Start by extending the master reporting template by placing {% extends "master_template_oqs_theme.md.jinja" %} at the top of your custom template and overriding the content block using {% block content %} and {% endblock %}.

Next we will be adding content to the template, using the output of the generate_report_data function. You can use any of the fields in the output BaseModel as variables in the template. For example, if you have a text field called text_field, you can render it in the template with {{ text_field }}. This also applies to nested fields (ex.: text.field.subfield). For figures, use the provided macros to render them. First import the macros with {% import 'macros.md.jinja' as macros %}, then use the show_mpl_figure macro to render matplotlib figures with {{ macros.show_mpl_figure(figures, 'figure_name') }}, where figures is the field in the output BaseModel that contains the figures dictionary and figure_name is the key of the figure you want to render.

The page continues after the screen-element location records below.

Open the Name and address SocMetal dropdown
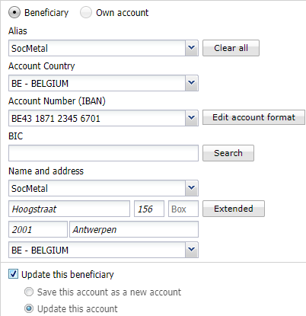 point(104,188)
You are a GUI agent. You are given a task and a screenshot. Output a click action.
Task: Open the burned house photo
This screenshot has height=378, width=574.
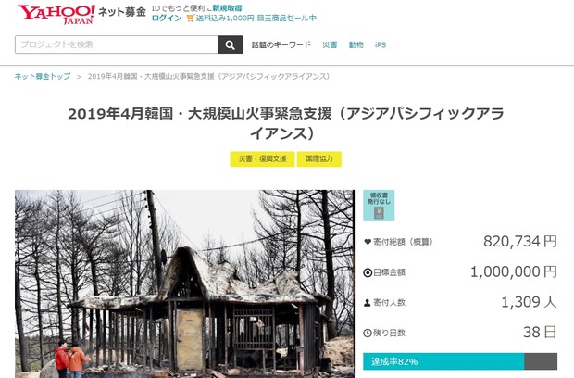[184, 284]
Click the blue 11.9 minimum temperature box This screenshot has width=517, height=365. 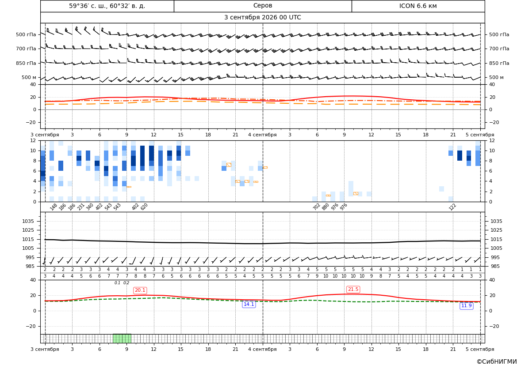point(467,306)
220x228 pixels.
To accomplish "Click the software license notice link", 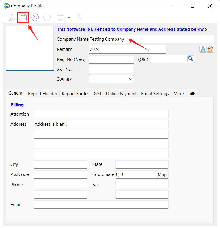I will pos(132,29).
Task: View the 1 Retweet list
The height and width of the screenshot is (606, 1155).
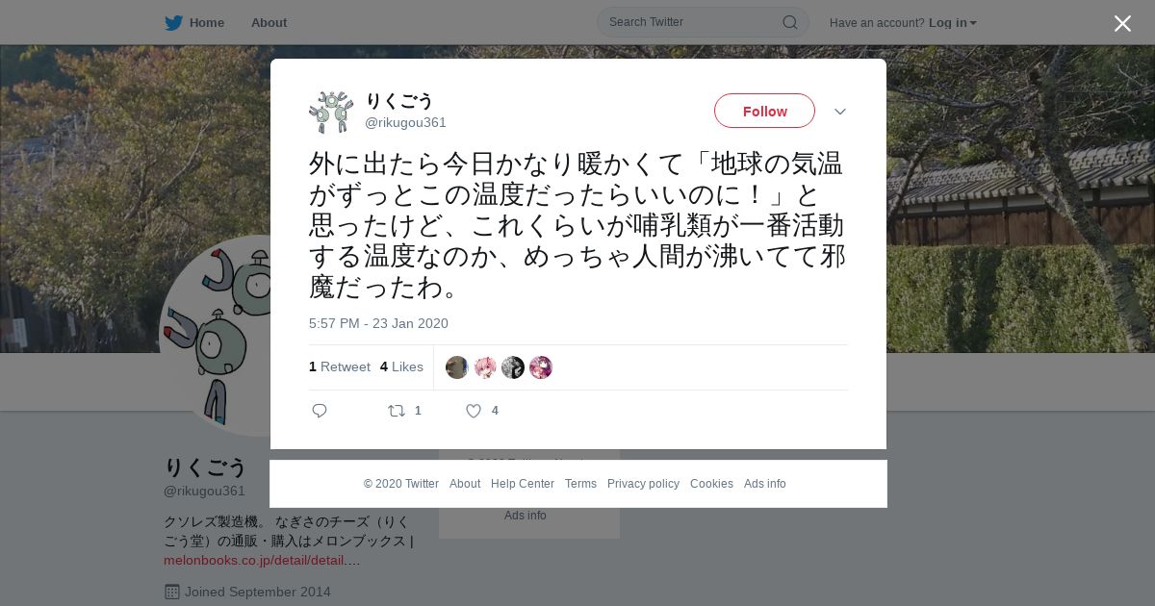Action: point(340,366)
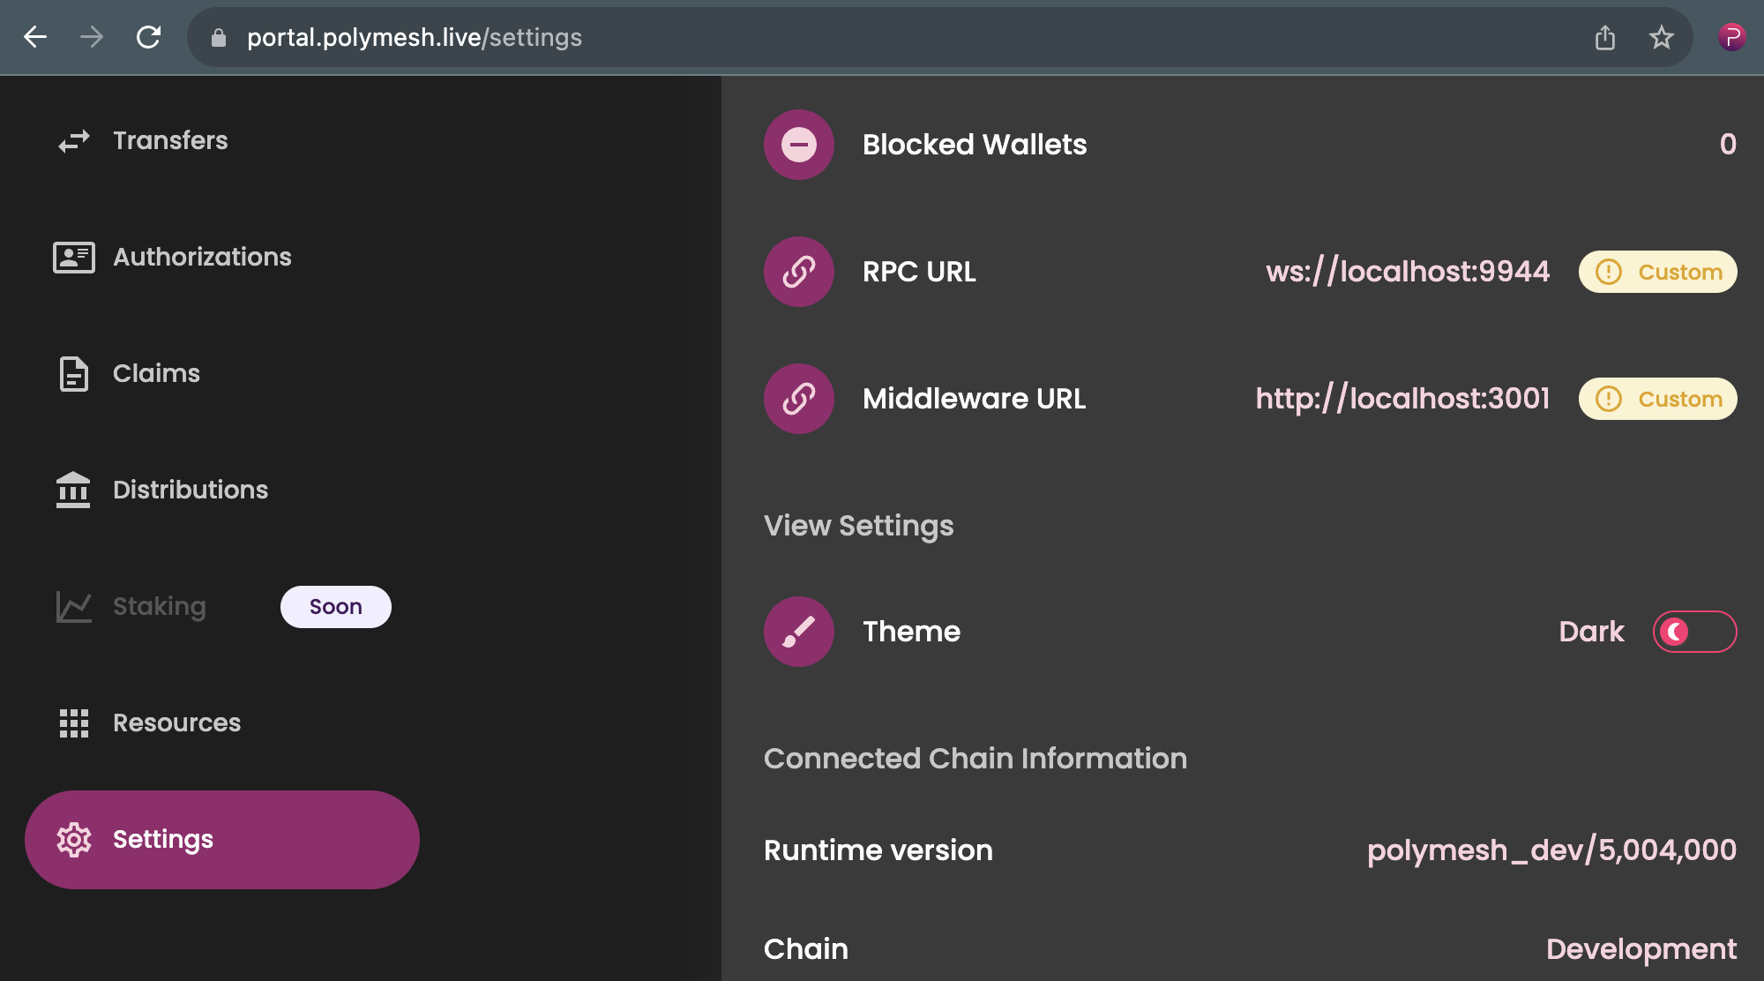Click the browser reload button

coord(148,38)
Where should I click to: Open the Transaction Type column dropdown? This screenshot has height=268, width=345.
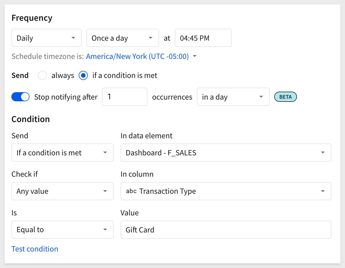coord(226,191)
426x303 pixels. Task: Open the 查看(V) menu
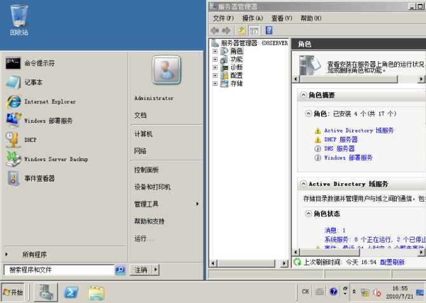(281, 18)
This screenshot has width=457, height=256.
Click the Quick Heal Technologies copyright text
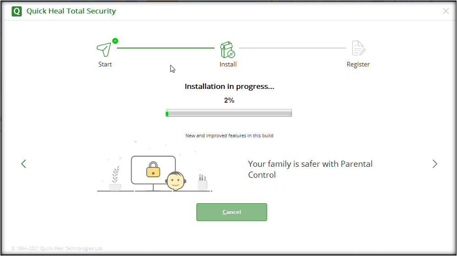pyautogui.click(x=57, y=249)
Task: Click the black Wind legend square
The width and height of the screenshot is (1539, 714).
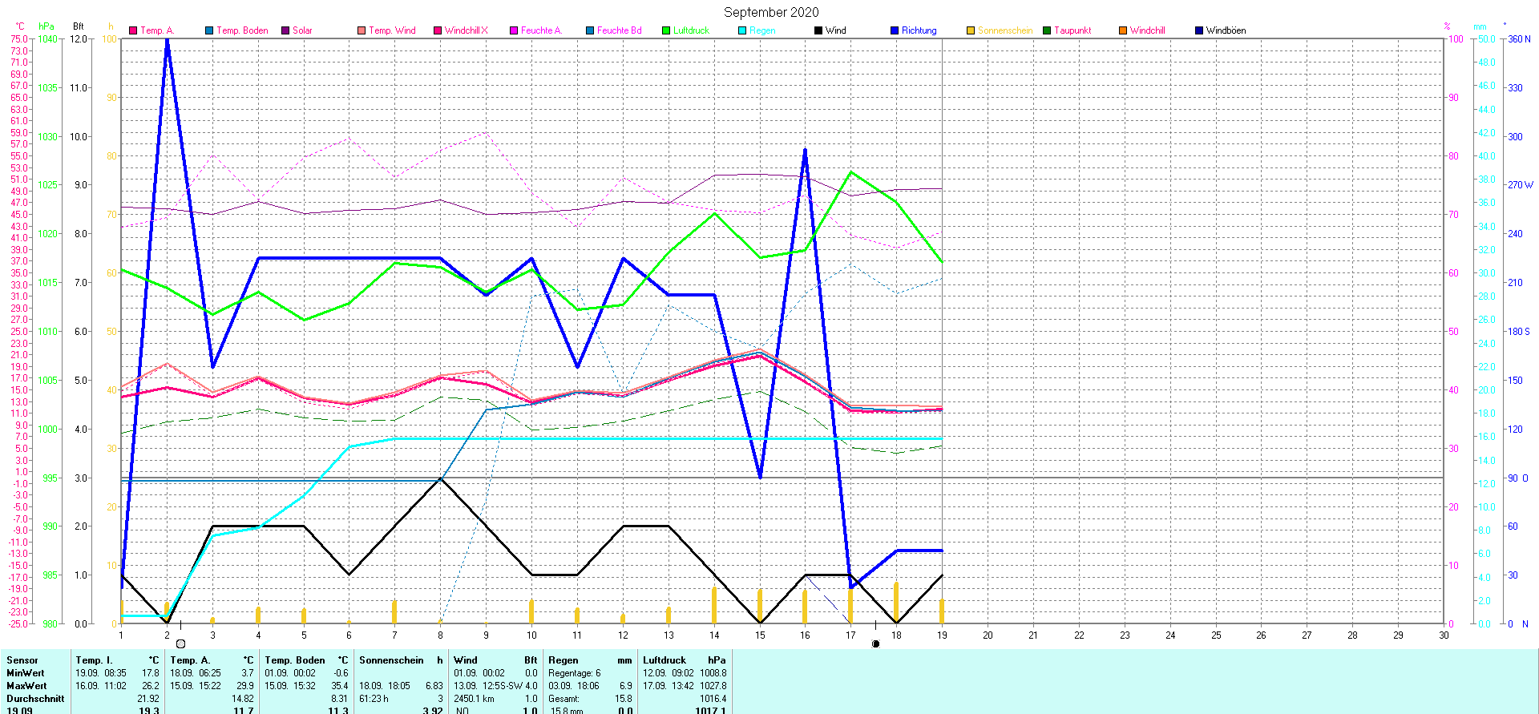Action: [x=818, y=30]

Here is the full example of a custom template that uses the output of the generate_report_data function and renders a text field and a figure:

~/shared/lib/lab/src/lab/templates/custom_template.md.jinja

{% extends "master_template_oqs_theme.md.jinja" %}

{% block content %}
# Welcome to Juice Reporting Engine!

To get started, please refer to our official documentation, where you will find detailed tutorials on creating and managing custom templates: https://docs.orangeqs.com/juice/core.

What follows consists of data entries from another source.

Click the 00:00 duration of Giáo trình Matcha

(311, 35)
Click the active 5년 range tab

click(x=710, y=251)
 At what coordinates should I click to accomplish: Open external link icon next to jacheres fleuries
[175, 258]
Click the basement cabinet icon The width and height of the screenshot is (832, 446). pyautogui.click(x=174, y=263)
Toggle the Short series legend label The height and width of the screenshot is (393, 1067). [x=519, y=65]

Add an example text field with `{% raw %}{{ text_field }}{% endraw %}`:

`{{ text_field }}`

Next we add a figure using the following macro:

* Import the macros `{% raw %}{% import 'macros.md.jinja' as macros %}{% endraw %}`

{% import 'macros.md.jinja' as macros %}

* Plot the figure we have created before using `{% raw %}{{ macros.show_mpl_figure(figures, 'system-memory-usage-over-time') }}{% endraw %}`

{{ macros.show_mpl_figure(figures, 'system-memory-usage-over-time') }}
{% endblock %}

Run the report from Python#

After setting up the custom reporting functions and placing custom_template.md.jinja in your lab package and configuring template-engine.toml, generate the report within your own python kernel using the make_report function from the reporting module. You can specify the template name and the run_id for which you want to generate the report. If you want to generate a report for the latest run, simply pass “latest” as the run_id.:

from orangeqs.juice.reporting import make

make.make_report(
    "latest", # latest run_id or specific run_id to generate the report for
    "custom_template.md.jinja", # template name
    output_dir="/home/user", # output directory for the generated report and assets
)

Finally download all generated assets - figures, theme and bokeh_figs folders - and open the markdown or HTML report to see the rendered output.

Useful arguments:

  • mock_data=True to run the pipeline with mock inputs.

  • report_name="my_report" to change output filename.

  • output_dir=... to control where markdown, HTML, and assets are written.

  • kwargs to pass additional arguments to the user-defined functions.

Advanced customization#

For custom macro implementation, advanced block patterns, or Jinja filter authoring details, use the upstream Jinja documentation as the source of truth:

CLI Usage#

To use reporting from the command line use the following command:

python -m orangeqs.juice.reporting.make --template master_template_oqs_theme.md.jinja

Below see all available CLI arguments:

python -m orangeqs.juice.reporting.make [-h] [--run-id RUN_ID] [--template TEMPLATE] [--mock-data] [--report-name REPORT_NAME] [--output-dir OUTPUT_DIR]

Troubleshooting#

If you encounter issues with template rendering, check the following:

  • Ensure that your template-engine.toml is correctly configured with the right dotted paths and template directories.

  • Verify that your data processing functions (get_aggregate_input_data and generate_report_data) are returning the expected data structures and that any figures are being saved to the correct output directory.